Quella contro l'Osasuna non sarà una partita normale per Sergio Ramos. Il 10 settembre del 2005, in occasione della gara contro il Celta Vigo (vinta 3-2 dalle Merengues), l'ex difensore del Siviglia faceva infatti il suo esordio nella squadra della Capitale. Da quel giorno il difensore non è più uscito dal "Bernabeu" ed è, anzi, entrato sempre più nel cuore dei tifosi del Real Madrid. A distanza di undici anni, il 30enne andaluso è dunque pronto a festeggiare questa particolare ricorrenza e a giurare amore eterno ai Blancos: "Undici anni di Real Madrid è un traguardo straordinario, ma io non sono un conformista e voglio ancora superarmi – ha dichiarato il giocatore davanti alle telecamere di Real Madrid TV – Festeggio un giorno speciale e al Real ho imparato molto come persona e come professionista".

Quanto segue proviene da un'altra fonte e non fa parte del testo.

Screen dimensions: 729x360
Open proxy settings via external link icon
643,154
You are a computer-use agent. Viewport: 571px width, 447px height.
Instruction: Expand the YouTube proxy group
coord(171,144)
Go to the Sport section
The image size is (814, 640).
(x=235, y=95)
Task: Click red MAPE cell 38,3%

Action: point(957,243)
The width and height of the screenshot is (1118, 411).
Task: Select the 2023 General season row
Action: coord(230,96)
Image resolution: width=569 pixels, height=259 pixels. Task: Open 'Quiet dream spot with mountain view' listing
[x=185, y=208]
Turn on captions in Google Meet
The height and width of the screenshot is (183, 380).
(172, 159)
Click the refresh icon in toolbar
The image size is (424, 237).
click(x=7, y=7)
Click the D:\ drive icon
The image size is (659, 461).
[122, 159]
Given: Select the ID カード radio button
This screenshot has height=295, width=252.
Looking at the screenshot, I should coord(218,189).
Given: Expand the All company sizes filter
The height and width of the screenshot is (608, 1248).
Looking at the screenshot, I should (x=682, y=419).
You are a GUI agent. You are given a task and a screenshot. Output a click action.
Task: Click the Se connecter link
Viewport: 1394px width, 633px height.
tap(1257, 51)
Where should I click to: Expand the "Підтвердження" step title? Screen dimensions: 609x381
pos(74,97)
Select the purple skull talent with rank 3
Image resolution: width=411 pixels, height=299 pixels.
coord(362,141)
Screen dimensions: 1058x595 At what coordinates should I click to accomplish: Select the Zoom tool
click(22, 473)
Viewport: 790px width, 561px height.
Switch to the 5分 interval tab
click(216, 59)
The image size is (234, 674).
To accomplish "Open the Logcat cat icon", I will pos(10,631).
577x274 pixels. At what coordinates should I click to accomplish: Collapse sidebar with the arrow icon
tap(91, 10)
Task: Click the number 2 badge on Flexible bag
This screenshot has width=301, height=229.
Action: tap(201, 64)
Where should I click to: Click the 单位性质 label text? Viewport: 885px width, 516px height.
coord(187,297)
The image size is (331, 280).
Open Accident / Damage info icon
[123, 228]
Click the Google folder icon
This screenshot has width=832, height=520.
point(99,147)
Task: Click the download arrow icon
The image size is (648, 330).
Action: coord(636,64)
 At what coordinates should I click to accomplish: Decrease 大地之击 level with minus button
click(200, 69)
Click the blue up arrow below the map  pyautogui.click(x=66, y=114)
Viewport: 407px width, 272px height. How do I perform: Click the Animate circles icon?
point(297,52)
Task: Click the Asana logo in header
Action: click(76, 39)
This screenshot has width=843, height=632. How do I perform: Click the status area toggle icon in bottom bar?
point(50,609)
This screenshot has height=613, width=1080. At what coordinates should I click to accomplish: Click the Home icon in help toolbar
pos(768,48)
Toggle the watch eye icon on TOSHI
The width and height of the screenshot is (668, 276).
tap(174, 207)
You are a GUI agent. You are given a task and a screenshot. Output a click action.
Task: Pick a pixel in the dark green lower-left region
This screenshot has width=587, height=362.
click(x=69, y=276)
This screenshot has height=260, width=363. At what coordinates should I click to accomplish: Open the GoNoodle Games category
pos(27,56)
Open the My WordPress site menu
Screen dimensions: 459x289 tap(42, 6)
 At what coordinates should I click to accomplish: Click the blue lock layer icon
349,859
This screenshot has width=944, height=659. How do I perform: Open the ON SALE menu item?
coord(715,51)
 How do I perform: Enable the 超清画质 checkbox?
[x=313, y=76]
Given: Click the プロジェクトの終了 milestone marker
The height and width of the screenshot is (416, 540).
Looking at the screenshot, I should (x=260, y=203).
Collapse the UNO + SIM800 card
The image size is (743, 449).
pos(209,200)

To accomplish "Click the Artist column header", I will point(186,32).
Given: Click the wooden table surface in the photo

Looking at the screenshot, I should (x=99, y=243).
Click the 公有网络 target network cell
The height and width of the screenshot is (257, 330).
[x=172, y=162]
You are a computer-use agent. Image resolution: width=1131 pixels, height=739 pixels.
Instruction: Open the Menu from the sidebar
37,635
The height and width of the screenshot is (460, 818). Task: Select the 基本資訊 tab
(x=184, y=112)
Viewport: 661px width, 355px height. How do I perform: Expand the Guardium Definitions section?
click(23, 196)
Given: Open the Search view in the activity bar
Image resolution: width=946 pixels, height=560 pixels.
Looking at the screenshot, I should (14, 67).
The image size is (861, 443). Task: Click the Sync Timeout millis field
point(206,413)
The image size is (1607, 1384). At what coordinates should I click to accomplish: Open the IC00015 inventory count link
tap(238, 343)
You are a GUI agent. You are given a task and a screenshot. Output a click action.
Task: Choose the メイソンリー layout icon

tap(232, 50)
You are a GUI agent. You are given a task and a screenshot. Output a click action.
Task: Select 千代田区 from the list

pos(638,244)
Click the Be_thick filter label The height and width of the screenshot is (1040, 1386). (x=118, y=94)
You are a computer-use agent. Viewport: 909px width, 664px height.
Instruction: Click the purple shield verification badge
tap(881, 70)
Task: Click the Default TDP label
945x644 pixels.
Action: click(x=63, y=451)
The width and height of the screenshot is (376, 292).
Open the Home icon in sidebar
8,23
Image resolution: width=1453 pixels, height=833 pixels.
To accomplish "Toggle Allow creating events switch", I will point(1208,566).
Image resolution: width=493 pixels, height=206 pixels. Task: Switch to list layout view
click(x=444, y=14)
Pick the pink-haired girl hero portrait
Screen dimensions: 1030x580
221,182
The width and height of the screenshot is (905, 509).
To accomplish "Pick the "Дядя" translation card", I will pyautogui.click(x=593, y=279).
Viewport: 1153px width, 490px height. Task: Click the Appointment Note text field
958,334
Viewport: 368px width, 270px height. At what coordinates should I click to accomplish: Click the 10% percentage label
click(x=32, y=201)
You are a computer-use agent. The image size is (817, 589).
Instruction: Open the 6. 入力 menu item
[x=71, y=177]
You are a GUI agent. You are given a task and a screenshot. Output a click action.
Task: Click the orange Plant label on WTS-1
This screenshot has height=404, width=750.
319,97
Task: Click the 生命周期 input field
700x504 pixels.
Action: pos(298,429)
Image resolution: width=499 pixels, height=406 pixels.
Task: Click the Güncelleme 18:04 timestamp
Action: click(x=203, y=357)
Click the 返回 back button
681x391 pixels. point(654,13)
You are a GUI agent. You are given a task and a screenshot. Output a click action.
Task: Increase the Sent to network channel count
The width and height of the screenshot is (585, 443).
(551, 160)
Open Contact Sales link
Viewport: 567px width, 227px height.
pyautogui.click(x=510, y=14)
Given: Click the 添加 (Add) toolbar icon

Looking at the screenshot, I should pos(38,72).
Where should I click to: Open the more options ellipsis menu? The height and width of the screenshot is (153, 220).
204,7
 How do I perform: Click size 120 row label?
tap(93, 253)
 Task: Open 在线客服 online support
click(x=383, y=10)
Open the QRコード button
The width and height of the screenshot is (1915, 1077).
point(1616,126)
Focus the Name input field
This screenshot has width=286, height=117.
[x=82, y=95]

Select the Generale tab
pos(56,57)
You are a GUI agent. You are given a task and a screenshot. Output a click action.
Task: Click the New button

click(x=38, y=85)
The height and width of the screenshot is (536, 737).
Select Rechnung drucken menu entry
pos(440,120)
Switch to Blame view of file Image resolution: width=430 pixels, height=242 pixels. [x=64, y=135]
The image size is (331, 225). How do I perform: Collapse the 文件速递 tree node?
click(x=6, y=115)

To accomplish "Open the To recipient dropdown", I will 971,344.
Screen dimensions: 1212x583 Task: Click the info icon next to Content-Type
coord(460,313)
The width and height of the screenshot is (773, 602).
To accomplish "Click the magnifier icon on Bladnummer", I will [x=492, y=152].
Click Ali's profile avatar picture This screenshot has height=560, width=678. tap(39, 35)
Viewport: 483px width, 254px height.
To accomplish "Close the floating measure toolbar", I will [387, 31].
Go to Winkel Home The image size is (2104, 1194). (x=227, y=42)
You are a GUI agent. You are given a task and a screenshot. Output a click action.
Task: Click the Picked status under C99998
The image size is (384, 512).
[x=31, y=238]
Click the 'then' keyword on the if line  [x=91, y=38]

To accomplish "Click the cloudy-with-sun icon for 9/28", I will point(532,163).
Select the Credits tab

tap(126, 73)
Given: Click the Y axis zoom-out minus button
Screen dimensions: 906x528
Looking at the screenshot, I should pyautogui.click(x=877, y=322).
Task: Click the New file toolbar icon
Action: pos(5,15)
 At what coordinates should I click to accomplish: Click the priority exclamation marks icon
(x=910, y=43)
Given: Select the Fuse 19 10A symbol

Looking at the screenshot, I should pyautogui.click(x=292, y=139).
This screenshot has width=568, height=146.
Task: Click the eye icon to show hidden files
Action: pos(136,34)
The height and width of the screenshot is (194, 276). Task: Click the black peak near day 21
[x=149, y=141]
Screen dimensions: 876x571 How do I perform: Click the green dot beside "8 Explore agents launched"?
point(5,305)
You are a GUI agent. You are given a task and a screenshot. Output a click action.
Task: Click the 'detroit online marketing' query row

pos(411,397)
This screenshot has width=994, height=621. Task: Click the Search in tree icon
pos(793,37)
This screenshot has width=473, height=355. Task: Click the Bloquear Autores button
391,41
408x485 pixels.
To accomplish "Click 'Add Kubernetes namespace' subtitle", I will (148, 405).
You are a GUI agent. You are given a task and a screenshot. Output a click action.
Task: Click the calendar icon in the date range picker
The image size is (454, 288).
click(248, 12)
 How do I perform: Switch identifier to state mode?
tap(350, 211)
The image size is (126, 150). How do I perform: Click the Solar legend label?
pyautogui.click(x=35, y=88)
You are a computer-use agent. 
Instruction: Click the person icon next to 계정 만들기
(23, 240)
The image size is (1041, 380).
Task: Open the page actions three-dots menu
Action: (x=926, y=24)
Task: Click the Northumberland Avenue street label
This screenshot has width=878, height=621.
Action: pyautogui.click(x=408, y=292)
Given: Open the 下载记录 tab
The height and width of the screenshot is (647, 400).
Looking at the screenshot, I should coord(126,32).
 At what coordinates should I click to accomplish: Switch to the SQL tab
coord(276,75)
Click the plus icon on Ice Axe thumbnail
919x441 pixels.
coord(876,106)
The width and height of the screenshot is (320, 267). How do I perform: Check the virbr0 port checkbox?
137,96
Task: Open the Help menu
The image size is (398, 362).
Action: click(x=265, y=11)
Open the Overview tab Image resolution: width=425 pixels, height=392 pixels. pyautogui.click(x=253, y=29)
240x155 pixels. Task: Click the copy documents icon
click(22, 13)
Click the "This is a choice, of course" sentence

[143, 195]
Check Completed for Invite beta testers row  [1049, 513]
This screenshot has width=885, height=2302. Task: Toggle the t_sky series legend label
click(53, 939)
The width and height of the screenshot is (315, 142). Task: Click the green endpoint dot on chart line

Il capitano di mille battaglie.

In attesa della sfida di campionato contro l'Osasuna e del debutto in Champions League con l'ex squadra del compagno Cristiano Ronaldo (lo Sporting Lisbona), Sergio Ramos ha ricordato nell'intervista i suoi primi giorni con il Real Madrid: "Qua ho imparato tutto e vinto molti titoli – ha continuato il difensore di Zinedine Zidane – e custodisco ancora gelosamente, nel mio museo personale a casa, la maglia della mia presentazione al Bernabeu che avvenne in presenza di Florentino Perez e di Alfredo Di Stefano. Quando andrò in pensione sarà bello ripensare a quanto è stato realizzato nella mia carriera. Uno dei momenti speciali è stato senza dubbio il successo della decima Champions League: arrivato grazie anche al mio gol nei minuti di recupero. E' un orgoglio per me aver fatto parte di questa famiglia. A Madrid sono molto felice e spero di poter chiudere la carriera con questa maglia".